Pollard chimed in, “and I think what’s going to be fascinating about the series over the five episodes, is it will bring a bunch of questions about was Wayne guilty or not, if he wasn’t guilty who was involved, was he an accomplice. We sat around our production table many times having the same discussion. Initially, I walked in there with the idea that Wayne probably did kill most of these children but by the time we got to the end of the series, I did a complete 180 cause I’m not sure he didn’t anything. I think it is an amazingly richly complicated story that hasn’t been told at this depth before.”
Exploring not just the heart of Atlanta but neighboring states also impacted by the murders to Williams trials which were filled with enough twists, turns and legal hot messes to warrant a documentary by itself, The Lost Children takes a closer look at each murder, breaking down not only the justice system but how it can be tainted.
Chermayeff explains, “We become fairly obsessed with the story and we begin to breakdown each one of the crimes that are on the so-called list. We really began to look at what happened in each of these cases and are some of them not even necessarily a murder at all which we believed til this time. I think our objective was really in place by not removing that someone in prison is necessarily guilty.”

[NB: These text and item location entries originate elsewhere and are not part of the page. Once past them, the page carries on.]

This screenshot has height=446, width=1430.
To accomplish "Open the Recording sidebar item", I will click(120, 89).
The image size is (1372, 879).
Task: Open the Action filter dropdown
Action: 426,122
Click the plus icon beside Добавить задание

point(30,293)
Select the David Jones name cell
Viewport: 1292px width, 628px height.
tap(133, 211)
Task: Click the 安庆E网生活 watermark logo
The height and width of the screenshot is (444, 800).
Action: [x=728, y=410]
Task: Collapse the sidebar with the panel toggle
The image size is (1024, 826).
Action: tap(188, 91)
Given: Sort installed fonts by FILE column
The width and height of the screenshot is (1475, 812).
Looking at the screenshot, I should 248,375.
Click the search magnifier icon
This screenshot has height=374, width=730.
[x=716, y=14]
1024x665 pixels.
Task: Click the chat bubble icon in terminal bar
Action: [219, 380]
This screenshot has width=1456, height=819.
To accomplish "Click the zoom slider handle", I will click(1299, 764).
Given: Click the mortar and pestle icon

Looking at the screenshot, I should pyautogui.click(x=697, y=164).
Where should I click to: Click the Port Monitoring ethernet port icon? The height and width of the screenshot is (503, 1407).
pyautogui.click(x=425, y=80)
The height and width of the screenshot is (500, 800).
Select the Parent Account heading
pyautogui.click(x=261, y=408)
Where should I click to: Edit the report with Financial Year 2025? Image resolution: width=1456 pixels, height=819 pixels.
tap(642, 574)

“There are a lot of things that put a lot of people in prison and certainly a lot of things that put African-Americans in the prison system that have nothing to do with whether they actually committed that crime in question. That was always something in the back of our minds so that objectively of what actually happened here and what were the biases that put Wayne in the cross-hair and trying to stay true to that reality as we tried to gather more evidence. Even if Wayne is guilty of something or absolutely had an unfair trial.”
Atlanta’s Missing and Murdered: The Lost Children airs Sunday at 7:45PM ET on HBO.